[PROVIDED MATERIAL — start]

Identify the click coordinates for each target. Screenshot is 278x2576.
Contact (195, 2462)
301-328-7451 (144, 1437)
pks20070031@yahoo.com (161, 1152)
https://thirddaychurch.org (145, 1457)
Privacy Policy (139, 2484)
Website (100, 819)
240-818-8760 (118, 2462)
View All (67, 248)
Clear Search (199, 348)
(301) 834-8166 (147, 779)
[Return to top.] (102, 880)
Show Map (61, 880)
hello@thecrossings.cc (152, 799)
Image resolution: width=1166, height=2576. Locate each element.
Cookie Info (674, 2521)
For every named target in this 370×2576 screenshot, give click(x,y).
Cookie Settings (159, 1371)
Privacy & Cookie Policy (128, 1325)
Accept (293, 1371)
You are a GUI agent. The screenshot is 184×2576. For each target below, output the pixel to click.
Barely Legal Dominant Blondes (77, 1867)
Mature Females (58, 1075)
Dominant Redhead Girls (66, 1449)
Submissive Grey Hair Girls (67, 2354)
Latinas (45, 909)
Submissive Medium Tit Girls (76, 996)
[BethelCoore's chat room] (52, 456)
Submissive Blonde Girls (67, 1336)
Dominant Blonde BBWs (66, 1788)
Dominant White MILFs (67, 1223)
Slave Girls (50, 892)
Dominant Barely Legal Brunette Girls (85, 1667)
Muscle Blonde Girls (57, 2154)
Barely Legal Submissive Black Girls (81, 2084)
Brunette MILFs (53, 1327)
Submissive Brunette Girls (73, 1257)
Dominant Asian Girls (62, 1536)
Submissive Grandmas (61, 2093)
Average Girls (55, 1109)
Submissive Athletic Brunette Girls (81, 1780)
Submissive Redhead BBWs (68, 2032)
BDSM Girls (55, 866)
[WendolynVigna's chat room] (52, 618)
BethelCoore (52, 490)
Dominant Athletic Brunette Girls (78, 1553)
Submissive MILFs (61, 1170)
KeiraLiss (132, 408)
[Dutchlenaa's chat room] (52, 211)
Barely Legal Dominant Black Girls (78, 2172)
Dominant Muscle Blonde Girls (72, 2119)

[PROVIDED MATERIAL — finish]

Identify the lines in the entries that hold "Submissive" and return each one.

Submissive Grey Hair Girls (67, 2354)
Submissive Medium Tit Girls (76, 996)
Submissive Blonde Girls (67, 1336)
Barely Legal Submissive Black Girls (81, 2084)
Submissive Brunette Girls (73, 1257)
Submissive Grandmas (61, 2093)
Submissive Athletic Brunette Girls (81, 1780)
Submissive Redhead BBWs (68, 2032)
Submissive MILFs (61, 1170)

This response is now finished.